Josh Rivas of the Giants.

Josh Rivas of the Giants. Credit: AP

When the Giants waived Josh Rivas on Sunday, they told him to stay ready because no one really knows what can happen in the NFL. It’s a pretty standard message teams deliver when making cuts, the pro football equivalent of “it’s not you, it’s me.”

“I was like ‘OK, whatever,” Rivas said of the experience of being cut for the first time in his life which had left him in a shocked state of disbelief to begin with. “I assumed they meant it was for a different team or something.”

So when his agent called on Thursday to tell Rivas he was going back to New York, the rookie offensive lineman made a logical assumption.

“The Jets?” he asked.


Rivas — pronounced Ree-vis, as in the former All-Pro cornerback, but with a different spelling — was re-signed by the Giants on Friday morning, back practicing with the team on Friday afternoon, and almost certainly will see a large number of snaps in Sunday’s preseason game against the Bengals. With the offensive line devastated by injuries, the Giants needed to add healthy bodies to get them through this stretch of the preseason, and Rivas’ knowledge of the playbook put him at the top of that list.

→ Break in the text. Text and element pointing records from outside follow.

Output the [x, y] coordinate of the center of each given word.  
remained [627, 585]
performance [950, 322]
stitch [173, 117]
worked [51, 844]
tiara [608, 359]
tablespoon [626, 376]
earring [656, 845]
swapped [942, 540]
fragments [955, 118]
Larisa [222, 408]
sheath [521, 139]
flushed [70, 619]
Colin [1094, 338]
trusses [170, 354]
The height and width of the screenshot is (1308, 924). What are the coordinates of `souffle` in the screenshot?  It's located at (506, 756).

To paraphrase Wellington Mara: Once a Giant, twice a Giant, and all in the same week.

The Giants also signed rookie lineman Chris Owens, who was recently waived by the Steelers. Owens was part of a workout for potential players on Friday morning at 7 a.m. and practiced with the team a few hours later.

Unlike Owens, who will have to learn the playbook in a day or so if he is to play on Sunday, Rivas has been learning it since the spring, when he signed as an undrafted rookie out of Kansas.

Rivas’ journey back to the Giants is one of planes, trains and automobiles, a nearly 4,000-mile trek that brought him right back to where he started.

It began with a flight from Newark to Denver on Sunday after he was waived, only to have his connecting flight from Denver to his home in Wichita cancelled. He had to scramble to figure out a way to get from Colorado to Kansas and he wound up hitching a ride with the father of his girlfriend, who lives in eastern Colorado. The two of them embarked on a six-hour car ride through the night from Denver to Manhattan, Kansas, where Rivas had played in college and where his girlfriend was moving back for the start of her school year. He helped schlep some boxes and furniture around, aided in the unpacking process, then made his way to his home in Hutchinson, Kansas, about an hour away from Wichita.

Those are the planes and automobiles. The trains? They came into play when Rivas got the call to return to New York and was trying to get in touch with his father, who works for the railroad. They couldn’t reach him right away and had no idea where he was, but managed to see him before Rivas flew back to Newark; it was his father who drove Rivas back to Wichita for the flight to New Jersey.

He landed at nearly midnight on Thursday and was at the facility at 6 a.m. Friday.

Rivas got to spend time with his parents and grandparents and kept in shape riding a bicycle. He said he got his weightlifting in during the dorm move-in but didn’t miss much because of the short period he was absent from the Giants. It was basically like Tom Brady taking some time away from training camp to be with his family and then returning — but unlike the 45-year-old quarterback with a closet full of Super Bowl rings, Rivas had no idea he would be back, so he also spent some of that time grappling with the possibility his football career was over forever.

It makes this rare second chance not only strange logistically but significant for Rivas who knows he is at the bottom of the depth chart and how close he is to being without a job  but on the roster nonetheless.

“I’ve been playing this game since I was in second grade and this is what I dreamed about,” he said. “[Getting cut] was hard for me. But I’m grateful to be back.”